- Short exercise a
Starting at the first line of the records and ending with the line that contains "pyautogui.click(x=1906, y=43)", substitute "desktop automation agent" for "computer-use agent" and write out those lines again with nothing else altered.

- Source
####################

A library for fetching scientific articles from various sources
Project description
Scista
Scista - Python library for searching and downloading scientific articles from various sources, including OpenAlex, CORE and Unpaywall.
Functionality
- Search for articles by topic, category and date
- Get article metadata (title, authors, DOI, etc.)
- Download full texts and PDF versions of articles
- Support for multiple data sources
Installation
pip install scista
Requirements
- Python 3.7+
- API key for CORE (get it on CORE API)
- Email for Unpaywall
Search Filters
The library provides several optional search filters that can be used individually or in combination:
articles = fetcher.fetch_articles(
topic="quantum computing", # Search by topic in title
num_articles=5, # Number of articles to fetch (default: 5)
categories=["Physics"], # Filter by scientific categories
from_date="2023-01-01", # Start date (format: YYYY-MM-DD)

####################

- Extracted material
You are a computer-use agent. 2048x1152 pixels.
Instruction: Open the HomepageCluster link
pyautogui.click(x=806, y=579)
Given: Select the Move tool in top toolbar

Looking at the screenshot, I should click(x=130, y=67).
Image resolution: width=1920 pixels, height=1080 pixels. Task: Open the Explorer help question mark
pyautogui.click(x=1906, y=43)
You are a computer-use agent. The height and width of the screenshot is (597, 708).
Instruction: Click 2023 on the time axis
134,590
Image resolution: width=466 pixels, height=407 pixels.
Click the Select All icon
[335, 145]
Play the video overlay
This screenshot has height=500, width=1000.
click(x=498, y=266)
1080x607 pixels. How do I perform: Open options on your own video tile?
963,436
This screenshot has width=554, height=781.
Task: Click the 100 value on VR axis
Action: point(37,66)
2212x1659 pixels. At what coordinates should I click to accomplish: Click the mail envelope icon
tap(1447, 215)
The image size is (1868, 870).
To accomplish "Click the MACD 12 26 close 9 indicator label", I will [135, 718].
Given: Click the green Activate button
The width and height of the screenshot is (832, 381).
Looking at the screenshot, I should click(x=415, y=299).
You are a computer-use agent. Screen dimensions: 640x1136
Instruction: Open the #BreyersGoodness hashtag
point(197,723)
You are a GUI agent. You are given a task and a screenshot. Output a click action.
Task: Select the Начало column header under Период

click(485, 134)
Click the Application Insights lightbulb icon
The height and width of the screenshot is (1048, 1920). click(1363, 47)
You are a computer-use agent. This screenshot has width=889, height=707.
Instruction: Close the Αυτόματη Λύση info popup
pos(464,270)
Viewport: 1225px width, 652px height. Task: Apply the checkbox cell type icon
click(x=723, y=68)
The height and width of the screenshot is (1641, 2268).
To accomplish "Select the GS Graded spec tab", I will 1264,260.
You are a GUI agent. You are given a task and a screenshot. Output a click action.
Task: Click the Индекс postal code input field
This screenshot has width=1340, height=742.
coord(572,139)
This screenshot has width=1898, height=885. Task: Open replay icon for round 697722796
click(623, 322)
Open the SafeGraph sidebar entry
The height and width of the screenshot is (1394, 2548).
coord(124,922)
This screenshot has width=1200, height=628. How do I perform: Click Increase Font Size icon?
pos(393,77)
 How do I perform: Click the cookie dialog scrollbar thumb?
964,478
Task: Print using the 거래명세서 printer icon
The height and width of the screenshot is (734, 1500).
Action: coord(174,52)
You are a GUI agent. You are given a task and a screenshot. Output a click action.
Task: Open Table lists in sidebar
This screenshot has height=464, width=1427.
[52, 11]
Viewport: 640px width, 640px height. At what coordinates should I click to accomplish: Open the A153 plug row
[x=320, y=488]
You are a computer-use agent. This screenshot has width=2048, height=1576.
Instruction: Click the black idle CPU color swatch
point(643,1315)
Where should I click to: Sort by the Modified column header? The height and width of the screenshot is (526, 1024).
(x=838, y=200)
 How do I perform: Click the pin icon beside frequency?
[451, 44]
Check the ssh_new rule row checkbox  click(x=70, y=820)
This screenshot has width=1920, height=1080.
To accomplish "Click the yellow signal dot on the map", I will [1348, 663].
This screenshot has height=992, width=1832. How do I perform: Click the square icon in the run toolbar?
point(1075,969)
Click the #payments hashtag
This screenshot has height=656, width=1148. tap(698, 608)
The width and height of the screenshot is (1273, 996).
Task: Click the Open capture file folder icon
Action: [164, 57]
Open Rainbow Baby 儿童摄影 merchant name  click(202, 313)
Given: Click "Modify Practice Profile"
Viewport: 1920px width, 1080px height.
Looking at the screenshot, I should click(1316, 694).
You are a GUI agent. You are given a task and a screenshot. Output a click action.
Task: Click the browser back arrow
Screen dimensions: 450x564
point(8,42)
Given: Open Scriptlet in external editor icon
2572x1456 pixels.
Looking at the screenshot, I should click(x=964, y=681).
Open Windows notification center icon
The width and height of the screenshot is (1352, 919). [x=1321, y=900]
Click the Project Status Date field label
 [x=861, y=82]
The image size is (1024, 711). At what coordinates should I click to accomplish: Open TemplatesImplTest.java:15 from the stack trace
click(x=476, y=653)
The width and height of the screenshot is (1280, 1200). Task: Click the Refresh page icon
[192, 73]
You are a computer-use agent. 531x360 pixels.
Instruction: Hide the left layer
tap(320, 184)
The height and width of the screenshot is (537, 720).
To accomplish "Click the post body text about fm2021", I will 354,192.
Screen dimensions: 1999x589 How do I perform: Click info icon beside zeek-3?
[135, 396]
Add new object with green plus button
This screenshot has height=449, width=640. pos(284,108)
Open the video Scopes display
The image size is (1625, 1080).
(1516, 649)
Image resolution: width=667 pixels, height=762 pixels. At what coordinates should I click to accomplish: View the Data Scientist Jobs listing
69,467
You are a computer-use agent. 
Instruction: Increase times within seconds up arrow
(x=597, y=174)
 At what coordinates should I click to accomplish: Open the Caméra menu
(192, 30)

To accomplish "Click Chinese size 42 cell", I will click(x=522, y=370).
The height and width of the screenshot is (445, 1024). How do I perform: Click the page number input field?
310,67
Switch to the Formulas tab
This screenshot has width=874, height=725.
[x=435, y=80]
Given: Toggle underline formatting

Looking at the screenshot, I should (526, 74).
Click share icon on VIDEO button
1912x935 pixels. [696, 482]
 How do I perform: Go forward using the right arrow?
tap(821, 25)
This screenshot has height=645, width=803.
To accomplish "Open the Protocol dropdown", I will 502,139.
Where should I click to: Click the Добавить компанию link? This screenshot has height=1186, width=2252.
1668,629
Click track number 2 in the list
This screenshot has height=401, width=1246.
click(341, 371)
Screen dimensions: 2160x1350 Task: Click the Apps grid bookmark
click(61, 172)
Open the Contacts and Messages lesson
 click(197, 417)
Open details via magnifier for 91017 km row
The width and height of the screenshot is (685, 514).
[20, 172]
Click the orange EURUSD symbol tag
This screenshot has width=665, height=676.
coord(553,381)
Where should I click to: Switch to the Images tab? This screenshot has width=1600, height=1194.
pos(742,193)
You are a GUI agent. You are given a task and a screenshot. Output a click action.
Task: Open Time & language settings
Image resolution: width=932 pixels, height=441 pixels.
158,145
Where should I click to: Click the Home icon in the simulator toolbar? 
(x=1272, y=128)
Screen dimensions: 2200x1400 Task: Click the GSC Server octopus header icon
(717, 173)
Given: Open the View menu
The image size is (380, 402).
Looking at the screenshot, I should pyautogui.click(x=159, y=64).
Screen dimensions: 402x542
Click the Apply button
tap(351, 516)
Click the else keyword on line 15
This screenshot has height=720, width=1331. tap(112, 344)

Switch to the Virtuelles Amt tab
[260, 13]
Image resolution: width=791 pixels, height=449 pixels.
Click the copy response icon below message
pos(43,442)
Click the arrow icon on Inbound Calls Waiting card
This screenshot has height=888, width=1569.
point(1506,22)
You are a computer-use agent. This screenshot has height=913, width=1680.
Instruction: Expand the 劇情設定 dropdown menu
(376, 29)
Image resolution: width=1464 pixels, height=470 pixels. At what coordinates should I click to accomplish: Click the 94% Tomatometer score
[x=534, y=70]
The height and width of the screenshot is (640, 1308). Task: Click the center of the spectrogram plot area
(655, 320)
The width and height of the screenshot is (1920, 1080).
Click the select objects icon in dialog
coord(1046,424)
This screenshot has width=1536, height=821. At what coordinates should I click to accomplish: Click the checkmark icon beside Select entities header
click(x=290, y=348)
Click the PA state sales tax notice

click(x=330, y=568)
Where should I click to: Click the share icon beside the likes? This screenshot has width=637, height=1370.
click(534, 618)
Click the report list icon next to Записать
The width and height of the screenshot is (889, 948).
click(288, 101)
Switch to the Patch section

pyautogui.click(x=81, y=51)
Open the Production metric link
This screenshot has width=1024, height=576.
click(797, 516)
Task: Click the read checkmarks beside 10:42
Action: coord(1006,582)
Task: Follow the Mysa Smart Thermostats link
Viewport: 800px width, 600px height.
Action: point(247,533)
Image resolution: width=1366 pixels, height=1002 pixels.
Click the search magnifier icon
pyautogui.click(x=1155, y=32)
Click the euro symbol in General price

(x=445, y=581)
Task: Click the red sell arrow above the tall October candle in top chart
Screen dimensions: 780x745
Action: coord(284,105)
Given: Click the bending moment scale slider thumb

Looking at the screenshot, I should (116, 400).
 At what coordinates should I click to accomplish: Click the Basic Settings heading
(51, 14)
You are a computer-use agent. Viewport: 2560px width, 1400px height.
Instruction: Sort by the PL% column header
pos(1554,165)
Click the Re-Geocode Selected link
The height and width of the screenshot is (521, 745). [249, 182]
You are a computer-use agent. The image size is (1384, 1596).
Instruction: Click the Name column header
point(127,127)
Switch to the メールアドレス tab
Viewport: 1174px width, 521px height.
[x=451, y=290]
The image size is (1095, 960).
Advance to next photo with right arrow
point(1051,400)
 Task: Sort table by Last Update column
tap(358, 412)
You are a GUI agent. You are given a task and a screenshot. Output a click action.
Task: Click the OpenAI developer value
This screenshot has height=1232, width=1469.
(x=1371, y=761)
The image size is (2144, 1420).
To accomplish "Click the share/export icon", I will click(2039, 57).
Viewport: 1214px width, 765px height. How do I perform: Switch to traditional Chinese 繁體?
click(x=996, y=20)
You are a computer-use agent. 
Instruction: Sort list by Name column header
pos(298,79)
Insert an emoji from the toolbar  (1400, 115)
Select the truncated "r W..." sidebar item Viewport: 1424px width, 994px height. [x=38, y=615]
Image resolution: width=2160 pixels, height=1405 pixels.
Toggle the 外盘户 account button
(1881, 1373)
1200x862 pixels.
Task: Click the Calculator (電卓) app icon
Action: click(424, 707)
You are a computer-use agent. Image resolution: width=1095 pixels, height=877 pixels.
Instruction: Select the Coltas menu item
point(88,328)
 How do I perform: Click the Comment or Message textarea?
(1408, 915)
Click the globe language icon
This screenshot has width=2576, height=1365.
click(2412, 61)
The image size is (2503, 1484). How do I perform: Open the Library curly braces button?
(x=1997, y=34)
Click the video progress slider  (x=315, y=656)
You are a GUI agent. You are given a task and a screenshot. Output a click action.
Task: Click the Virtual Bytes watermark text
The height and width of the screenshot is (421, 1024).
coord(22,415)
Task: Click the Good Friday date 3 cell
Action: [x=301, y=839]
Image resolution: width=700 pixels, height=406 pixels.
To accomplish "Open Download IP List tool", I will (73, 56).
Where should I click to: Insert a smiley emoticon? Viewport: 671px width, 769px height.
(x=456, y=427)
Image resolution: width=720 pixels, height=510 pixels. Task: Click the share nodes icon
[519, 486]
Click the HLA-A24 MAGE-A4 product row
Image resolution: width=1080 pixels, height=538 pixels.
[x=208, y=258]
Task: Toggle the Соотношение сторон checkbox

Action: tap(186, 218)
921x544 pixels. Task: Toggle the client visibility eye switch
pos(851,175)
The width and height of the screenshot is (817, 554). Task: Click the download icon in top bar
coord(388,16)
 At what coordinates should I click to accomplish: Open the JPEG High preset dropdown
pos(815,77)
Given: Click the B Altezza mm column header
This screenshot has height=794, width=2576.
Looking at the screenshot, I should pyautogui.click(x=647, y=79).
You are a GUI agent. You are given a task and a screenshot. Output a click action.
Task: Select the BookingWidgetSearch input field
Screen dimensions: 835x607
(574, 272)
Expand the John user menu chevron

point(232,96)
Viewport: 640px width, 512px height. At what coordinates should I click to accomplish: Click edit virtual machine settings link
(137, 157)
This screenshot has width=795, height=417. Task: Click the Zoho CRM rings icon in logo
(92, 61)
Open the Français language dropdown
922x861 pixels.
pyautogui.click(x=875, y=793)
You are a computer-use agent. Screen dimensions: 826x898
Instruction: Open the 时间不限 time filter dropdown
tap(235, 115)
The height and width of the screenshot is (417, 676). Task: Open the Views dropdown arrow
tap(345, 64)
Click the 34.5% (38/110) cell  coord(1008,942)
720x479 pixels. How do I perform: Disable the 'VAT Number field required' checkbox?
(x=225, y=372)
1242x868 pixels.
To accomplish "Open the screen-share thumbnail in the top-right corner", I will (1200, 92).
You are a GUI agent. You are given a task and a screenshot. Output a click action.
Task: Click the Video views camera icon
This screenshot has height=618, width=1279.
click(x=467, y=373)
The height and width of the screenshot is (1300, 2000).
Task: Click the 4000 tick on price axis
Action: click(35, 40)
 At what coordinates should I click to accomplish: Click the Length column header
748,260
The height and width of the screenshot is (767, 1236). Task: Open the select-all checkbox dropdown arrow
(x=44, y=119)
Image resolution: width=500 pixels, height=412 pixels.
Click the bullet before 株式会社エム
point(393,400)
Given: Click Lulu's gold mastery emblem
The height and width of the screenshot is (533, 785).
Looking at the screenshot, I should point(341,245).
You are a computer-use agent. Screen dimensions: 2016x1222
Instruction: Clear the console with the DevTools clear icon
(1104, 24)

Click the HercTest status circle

####################

- Short exercise b
Summarize the Scista project description in two sentences.

- Finished answer a
You are a desktop automation agent. 2048x1152 pixels.
Instruction: Open the HomepageCluster link
pyautogui.click(x=806, y=579)
Given: Select the Move tool in top toolbar

Looking at the screenshot, I should click(x=130, y=67).
Image resolution: width=1920 pixels, height=1080 pixels. Task: Open the Explorer help question mark
pyautogui.click(x=1906, y=43)

- Finished answer b
Scista is a Python library for searching and downloading scientific articles from sources including OpenAlex, CORE and Unpaywall, with support for searching by topic, category and date, getting article metadata, and downloading full texts and PDFs. It is installed with pip, requires Python 3.7+, an API key for CORE and an email for Unpaywall, and provides optional search filters that can be used individually or in combination.